Book Review: Grandmother's Secrets,
The Ancient Rituals & Healing Power of Belly Dancing
By Rosina-Fawzia Al-Rawi
Published in the MEDANZ newsletter, April 2000
Susanna's take:
Well, the title says it all! An interesting mix of personal memoir, history lesson and female human biology.
Rosina wanders down memory lane giving the reader sentimental accounts of her childhood and teenage years, bringing to life some rather colourful characters and episodes from her past. She then proceeds with the history lesson on women's dance spanning thousands of years to present day - all interesting stuff.
Next comes the "Head to Toe" section of the book where each body part (ie head, ears, nose, belly etc) and its relevance to "The Dance" is dissected & put under the microscope with some interesting results on the physical and metaphysical level. Exercises are suggested for each part mentioned to enhance and attune!!
Rosina also delves into the ritual and "Goddess" aspects of the dance; taking us through the veil, walking and whirling, trance, marriage, birth and mourning.
This book is laid out in an easy to follow fashion with headings on every other page for quick reference and plenty of charming black and white photographs to keep the reader involved. Also worth mentioning, at the back of the book are several pages on a new International Fiction series with cover graphics, a brief bio, price, and how to order. Titles I thought looked interesting were "Pillars of Salt", "Cages on Opposite Shores" and "War in the Land of Egypt".
Morocco's (Carolina Varga Dinicu,NY, USA) take:
Like another very popular book, which is totally the author's personal opinion and not proven fact, but is very worth having this is even more worth having, but with some very serious caveats:
- Her brief "historical" information is inaccurate chronologically and other wise in several places.
- The "how-to" part is flawed kinesiologically.
- She includes "veilwork", which I know for certain is not something she saw or learned from her Granny. Period. We invented "veilwork".
- She uses quotes from my articles and I am not given any credit as the source.
I still say get the book if you can.
Kashmir's take:
I had difficulty in accepting what Rosina wrote after reading her choice of a version of the Ishtar myth which included "She dressed up in all her splendor, tied a girdle around her hips and donned seven veils to enter the netherworld through seven gates. The goddess of love danced seductively at each gate, each time leaving one veil to gain entrance. At the seventh gate, she removed the last veil."

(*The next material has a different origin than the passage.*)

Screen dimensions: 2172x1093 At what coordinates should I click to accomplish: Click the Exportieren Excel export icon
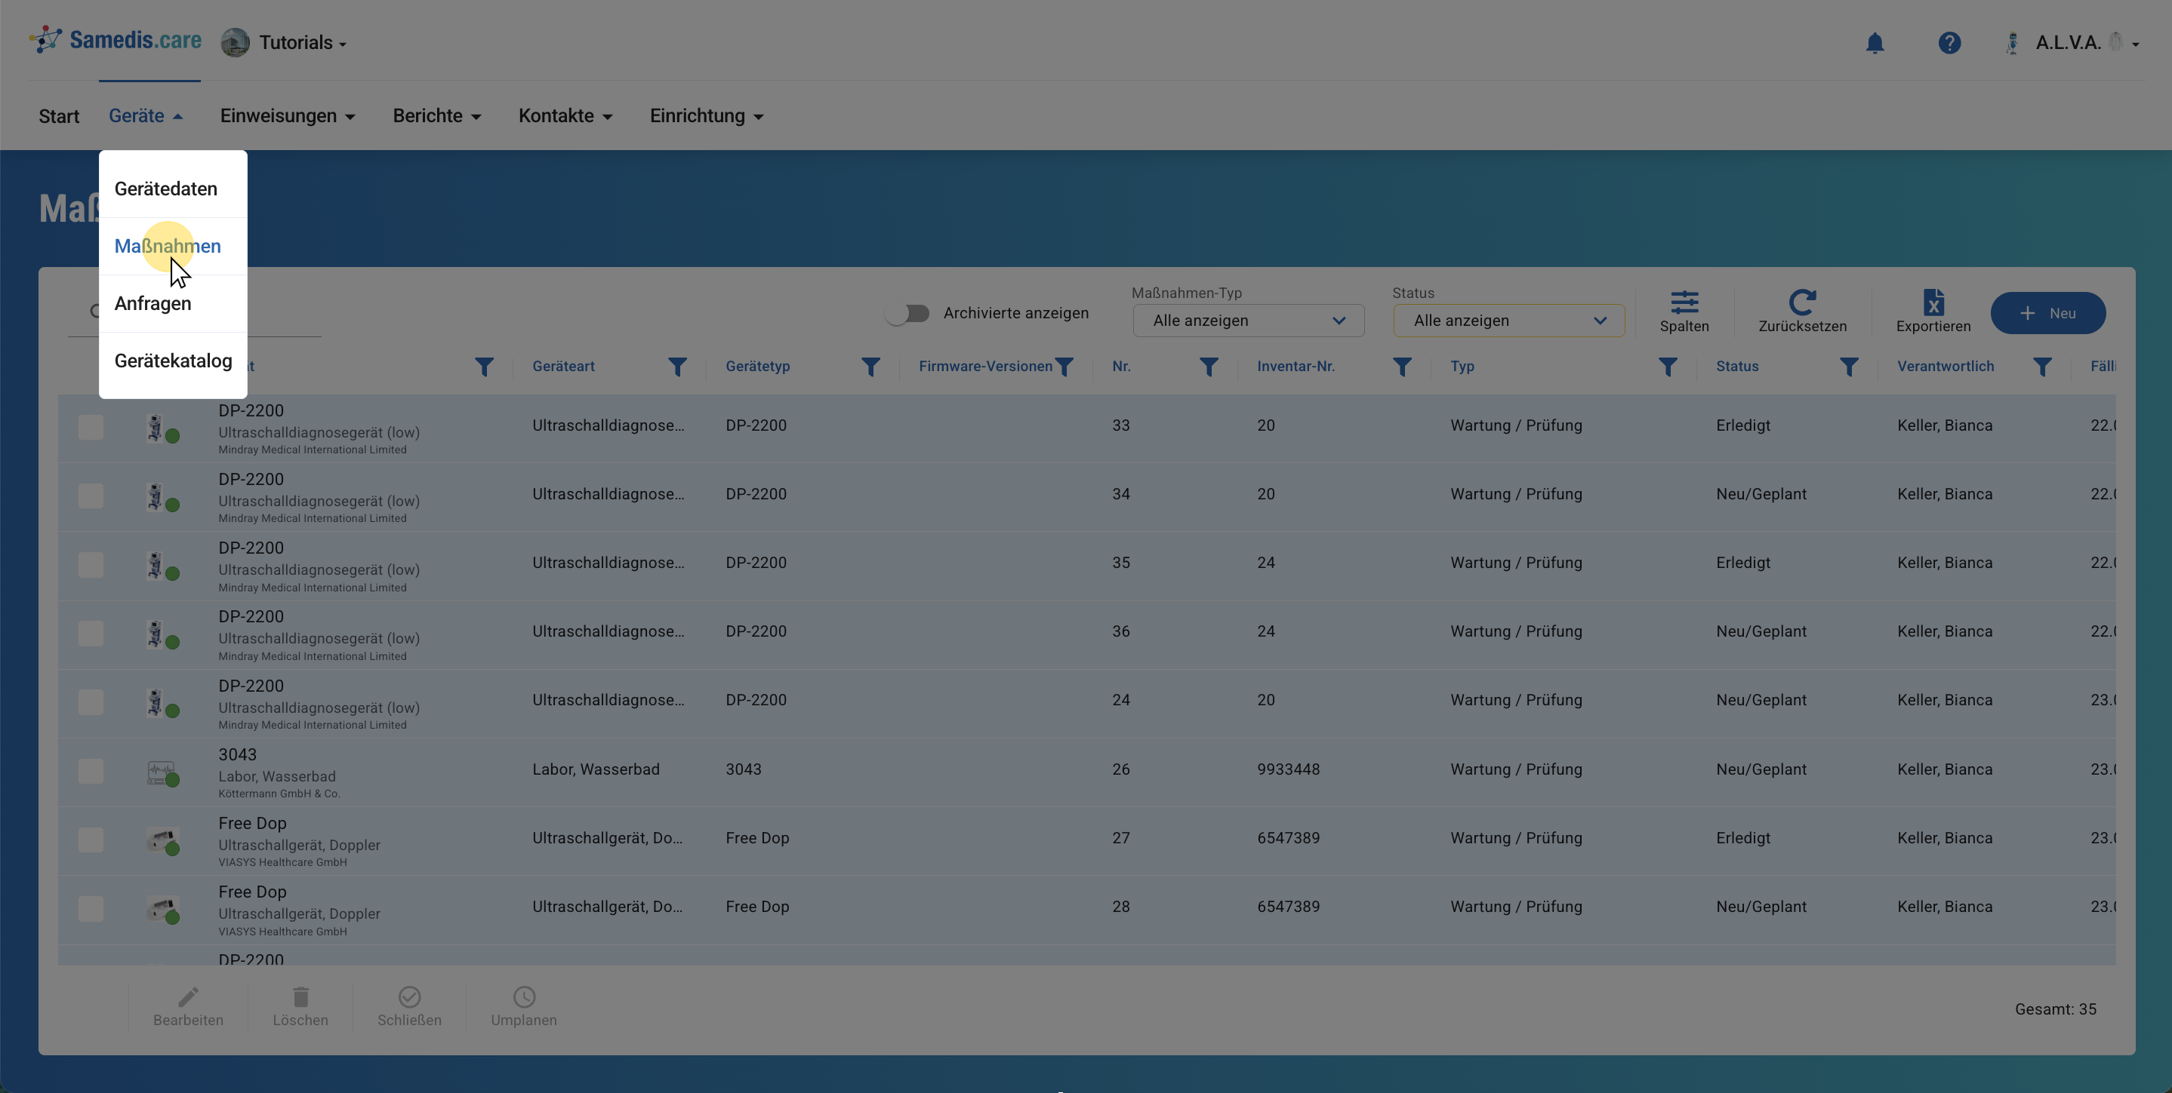(1933, 303)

Apart from a pathetic attempt to give veil dance 6 500 years of history which it lacks, Ishtar was the "Queen of Heaven", "Light of the World", "Righteous Judge", "Lawgiver". I have seen two versions of her descent. In one she discards her trappings of power and humbles herself; in another she threatens the gatekeepers with such phrases as "I will raise up the dead, eating the living". Why did Rosina make Ishtar a light and fluffy stripper? What is her agenda?